__About this exercise__.
Within the material below, find each line bearing the word "computer" and present it.

Exercise inputs START

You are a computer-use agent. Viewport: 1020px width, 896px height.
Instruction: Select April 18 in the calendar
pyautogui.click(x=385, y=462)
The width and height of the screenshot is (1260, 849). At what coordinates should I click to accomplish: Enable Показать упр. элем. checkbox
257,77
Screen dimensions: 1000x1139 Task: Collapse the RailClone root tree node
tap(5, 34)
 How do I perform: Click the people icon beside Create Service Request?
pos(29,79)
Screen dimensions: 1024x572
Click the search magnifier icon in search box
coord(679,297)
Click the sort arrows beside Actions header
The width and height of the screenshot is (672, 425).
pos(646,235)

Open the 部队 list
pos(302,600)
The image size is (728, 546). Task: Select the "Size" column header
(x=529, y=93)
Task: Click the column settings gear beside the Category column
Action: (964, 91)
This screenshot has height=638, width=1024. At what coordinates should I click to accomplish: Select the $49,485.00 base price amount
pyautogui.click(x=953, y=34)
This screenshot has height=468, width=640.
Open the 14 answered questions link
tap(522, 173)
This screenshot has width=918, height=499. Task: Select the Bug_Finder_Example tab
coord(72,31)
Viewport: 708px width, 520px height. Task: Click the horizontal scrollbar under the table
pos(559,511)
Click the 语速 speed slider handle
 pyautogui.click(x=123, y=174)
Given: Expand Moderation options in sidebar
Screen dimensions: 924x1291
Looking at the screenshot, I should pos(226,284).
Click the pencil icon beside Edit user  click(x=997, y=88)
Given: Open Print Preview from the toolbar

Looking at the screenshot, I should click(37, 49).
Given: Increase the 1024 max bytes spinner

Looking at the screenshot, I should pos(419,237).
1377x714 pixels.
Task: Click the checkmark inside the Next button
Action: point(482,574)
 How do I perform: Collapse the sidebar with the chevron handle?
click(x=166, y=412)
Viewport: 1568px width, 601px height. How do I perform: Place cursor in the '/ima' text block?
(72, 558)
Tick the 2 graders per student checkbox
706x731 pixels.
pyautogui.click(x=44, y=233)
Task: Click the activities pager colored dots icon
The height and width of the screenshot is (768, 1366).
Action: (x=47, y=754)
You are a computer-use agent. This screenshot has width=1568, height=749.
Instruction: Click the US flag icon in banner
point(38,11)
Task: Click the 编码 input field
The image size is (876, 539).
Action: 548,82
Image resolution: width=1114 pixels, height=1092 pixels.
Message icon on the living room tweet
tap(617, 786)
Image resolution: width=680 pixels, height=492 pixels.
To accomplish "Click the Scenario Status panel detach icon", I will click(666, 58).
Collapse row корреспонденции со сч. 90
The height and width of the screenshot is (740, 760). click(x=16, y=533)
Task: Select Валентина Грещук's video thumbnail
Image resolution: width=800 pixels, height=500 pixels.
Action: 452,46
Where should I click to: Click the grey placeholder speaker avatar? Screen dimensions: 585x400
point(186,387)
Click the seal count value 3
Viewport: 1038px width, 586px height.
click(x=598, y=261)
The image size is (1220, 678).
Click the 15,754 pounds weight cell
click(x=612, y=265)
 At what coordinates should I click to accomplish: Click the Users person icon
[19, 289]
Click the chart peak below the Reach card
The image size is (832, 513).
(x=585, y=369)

Exercise inputs END

__Exercise result__.
You are a computer-use agent. Viewport: 1020px width, 896px height.
You are a computer-use agent. This screenshot has width=1568, height=749.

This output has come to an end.